Client to Media Agent:
In general we consider the media agents to be the ‘sink’ for data flows during backup from clients.  This data flow originates (typically) from many clients destined for a single media agent.   Environments with multiple media agents can be thought of as multiple single-agent configs.

The nature of this is that we have many flows from many sources destined for a single sink.  It is important then if we want to utilize multiple network interfaces on the sink (media agent) that the switch to which it is attached be able to distribute the data across the multiple interfaces.  By definition then we must be in a switch-assisted network link aggregation senario.    Meaning that the switch must be configured to utilize either LACP or similar protocols.   The server must also be configured to utilize the same methods of teaming.

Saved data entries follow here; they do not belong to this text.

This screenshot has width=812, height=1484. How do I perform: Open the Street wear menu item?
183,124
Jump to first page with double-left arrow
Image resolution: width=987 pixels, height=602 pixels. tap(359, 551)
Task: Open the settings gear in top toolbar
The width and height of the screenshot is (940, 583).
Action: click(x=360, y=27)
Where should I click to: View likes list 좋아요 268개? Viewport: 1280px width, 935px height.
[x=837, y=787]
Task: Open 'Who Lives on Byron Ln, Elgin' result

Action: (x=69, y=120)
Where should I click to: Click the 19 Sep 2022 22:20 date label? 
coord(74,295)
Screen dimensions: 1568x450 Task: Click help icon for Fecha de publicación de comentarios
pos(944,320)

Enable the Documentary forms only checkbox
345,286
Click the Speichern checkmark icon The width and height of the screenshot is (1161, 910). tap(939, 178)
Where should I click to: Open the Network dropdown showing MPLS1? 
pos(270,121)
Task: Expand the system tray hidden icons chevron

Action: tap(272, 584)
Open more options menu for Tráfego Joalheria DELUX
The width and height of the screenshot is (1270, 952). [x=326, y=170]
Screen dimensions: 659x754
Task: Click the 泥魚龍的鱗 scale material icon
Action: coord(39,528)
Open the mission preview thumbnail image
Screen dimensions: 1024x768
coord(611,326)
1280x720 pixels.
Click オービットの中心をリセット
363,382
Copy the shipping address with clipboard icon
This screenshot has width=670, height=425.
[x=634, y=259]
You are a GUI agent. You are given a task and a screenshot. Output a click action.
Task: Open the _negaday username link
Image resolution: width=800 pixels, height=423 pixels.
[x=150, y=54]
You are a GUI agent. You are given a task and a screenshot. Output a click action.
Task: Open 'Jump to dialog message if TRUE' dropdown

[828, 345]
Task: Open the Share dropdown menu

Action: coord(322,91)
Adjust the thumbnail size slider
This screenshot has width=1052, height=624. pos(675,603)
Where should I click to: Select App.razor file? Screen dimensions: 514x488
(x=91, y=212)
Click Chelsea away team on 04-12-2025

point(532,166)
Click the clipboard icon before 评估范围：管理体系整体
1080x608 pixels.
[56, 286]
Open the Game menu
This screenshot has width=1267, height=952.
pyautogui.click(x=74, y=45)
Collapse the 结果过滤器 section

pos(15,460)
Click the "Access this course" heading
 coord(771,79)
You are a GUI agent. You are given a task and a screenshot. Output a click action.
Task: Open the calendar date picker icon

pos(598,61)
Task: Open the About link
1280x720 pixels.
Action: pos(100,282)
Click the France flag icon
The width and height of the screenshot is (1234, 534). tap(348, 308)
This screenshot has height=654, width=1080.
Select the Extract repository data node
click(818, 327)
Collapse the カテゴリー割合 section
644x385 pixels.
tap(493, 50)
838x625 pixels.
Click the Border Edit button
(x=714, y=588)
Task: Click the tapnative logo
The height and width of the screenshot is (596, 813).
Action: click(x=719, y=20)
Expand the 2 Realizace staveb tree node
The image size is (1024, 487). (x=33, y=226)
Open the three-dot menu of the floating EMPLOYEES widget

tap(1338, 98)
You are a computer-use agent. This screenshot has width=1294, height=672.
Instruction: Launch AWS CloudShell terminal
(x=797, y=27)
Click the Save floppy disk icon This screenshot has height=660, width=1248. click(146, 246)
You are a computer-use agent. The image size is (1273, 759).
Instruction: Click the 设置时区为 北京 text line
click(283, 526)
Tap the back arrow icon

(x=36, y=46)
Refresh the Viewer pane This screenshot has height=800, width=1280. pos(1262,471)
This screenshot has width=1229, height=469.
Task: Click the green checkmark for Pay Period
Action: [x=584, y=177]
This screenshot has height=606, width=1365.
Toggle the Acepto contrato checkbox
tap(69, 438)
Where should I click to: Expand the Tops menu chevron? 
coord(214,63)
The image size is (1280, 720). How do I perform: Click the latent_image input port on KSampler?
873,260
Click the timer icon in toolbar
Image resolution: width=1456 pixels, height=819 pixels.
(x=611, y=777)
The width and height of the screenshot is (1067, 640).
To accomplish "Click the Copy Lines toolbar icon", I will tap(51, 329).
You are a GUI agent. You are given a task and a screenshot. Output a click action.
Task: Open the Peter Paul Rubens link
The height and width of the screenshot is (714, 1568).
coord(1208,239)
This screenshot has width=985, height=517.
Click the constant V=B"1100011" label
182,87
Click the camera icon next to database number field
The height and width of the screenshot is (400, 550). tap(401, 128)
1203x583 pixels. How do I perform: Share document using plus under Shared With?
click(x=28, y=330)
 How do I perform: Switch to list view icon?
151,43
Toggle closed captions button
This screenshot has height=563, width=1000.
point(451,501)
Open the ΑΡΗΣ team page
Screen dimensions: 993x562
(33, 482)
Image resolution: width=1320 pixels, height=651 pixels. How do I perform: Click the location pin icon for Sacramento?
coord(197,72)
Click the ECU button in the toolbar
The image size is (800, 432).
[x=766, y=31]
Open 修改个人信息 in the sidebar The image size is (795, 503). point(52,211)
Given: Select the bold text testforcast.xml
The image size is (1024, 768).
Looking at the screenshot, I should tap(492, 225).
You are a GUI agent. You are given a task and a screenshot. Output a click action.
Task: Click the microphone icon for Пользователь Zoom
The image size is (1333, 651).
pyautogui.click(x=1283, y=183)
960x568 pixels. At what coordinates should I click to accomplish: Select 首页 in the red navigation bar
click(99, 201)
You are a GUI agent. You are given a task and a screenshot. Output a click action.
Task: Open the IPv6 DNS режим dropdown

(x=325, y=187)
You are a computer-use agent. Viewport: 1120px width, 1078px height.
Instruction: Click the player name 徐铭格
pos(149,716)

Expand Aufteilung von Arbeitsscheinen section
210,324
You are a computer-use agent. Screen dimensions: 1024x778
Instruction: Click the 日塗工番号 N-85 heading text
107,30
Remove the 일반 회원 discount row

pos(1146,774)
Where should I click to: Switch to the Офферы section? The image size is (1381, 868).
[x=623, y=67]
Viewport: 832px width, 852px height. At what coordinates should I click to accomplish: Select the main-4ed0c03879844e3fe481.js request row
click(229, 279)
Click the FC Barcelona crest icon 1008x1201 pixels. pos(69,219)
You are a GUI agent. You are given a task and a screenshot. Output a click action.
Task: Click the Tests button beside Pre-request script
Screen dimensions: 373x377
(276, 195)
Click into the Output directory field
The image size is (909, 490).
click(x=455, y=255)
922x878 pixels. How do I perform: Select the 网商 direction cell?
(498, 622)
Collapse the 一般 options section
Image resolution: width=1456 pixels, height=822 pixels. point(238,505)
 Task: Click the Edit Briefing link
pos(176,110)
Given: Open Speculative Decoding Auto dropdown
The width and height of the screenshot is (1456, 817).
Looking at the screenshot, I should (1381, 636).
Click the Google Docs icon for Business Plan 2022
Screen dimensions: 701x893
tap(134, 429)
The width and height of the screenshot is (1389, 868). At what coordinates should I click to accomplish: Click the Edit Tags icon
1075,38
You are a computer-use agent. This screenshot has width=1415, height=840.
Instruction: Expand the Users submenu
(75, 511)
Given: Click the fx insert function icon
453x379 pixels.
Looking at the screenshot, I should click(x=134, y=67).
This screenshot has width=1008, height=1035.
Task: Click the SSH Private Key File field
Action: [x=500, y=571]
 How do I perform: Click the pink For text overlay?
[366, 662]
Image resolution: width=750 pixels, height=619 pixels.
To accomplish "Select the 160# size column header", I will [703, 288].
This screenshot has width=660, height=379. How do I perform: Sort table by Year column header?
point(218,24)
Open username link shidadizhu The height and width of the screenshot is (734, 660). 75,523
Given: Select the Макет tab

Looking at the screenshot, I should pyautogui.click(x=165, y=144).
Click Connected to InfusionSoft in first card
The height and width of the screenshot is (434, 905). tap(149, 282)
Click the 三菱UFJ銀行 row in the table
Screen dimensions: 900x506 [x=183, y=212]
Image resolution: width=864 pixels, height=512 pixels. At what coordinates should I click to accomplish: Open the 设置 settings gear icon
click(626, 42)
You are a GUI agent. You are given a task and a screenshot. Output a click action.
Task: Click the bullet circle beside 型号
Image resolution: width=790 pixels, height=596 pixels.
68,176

Why can’t we use adaptive load balancing (ALB) or other non-switch assisted methods?  This issue is that the decision of which member of a link-aggregation-group a packet is transmitted over is made by the device transmitting the packet.  In the scenario above the bulk of the data is being transmitted from the switch to the media agent, therefore the switch must be configured to support spreading the traffic across multiple physical ports.  ALB and other non-switch –assisted aggregation methods will not allow the switch to do this and will therefore result in the switch using only one member of the  aggregation group to send data.  Net result begin that the total throughput is restricted to that of a single link.

So, if you want to bond multiple 1GbE interfaces to support traffic from your clients to the media agent the use of LACP or similar switch assisted link aggregation is critical.

Media Agent to IP Storage:
Now from the media agent to storage we consider that most traffic will originate to the media agent and be destined for the storage.  Really not much in the way of many-to-one or one-to-many relationships here it’s all one-to-one.  First question is always “will LACP or ALB help?”  the answer is probably no.  Why is that?

First understand that the media agent is typically connected to a switch, and the storage is typically attached to the same or another switch.  Therefore we have two hops we need to address MA to switch and switch to storage.

ALB does a very nice job of spreading transmitted packets from the MA to the switch across multiple physical ports.  Unfortunately all of these packets are destined for the same IP and MAC address (the storage).  So while they packets are received by the switch on multiple physical ports they are all going to go to the same destination and thus leave the switch on the same port.   If the MA is attached via 1GbE and the storage via 10GbE this may be fine.  If it’s 1GbE down to the storage then the bandwidth will be limited to that.

But didn’t I just say in the client section that LACP (switch assisted aggregation) would address this?  Yes and no.  LACP can spread traffic across multiple links even if it has the same destination, but only  if it comes from multiple sources.  The reason is that LACP uses either an IP or MAC based hash algorithm to decided which member of a aggregation group a packet should be transmitted on.  That means that all packets originating from MAC address X and going to MAC address Y will always go down the same group member.  Same is true for source IP X and destination IP Y.   This means that while LACP may help balance traffic from multiple hosts going to the same storage, it can’t solve the problem of a single host going to a single storage target.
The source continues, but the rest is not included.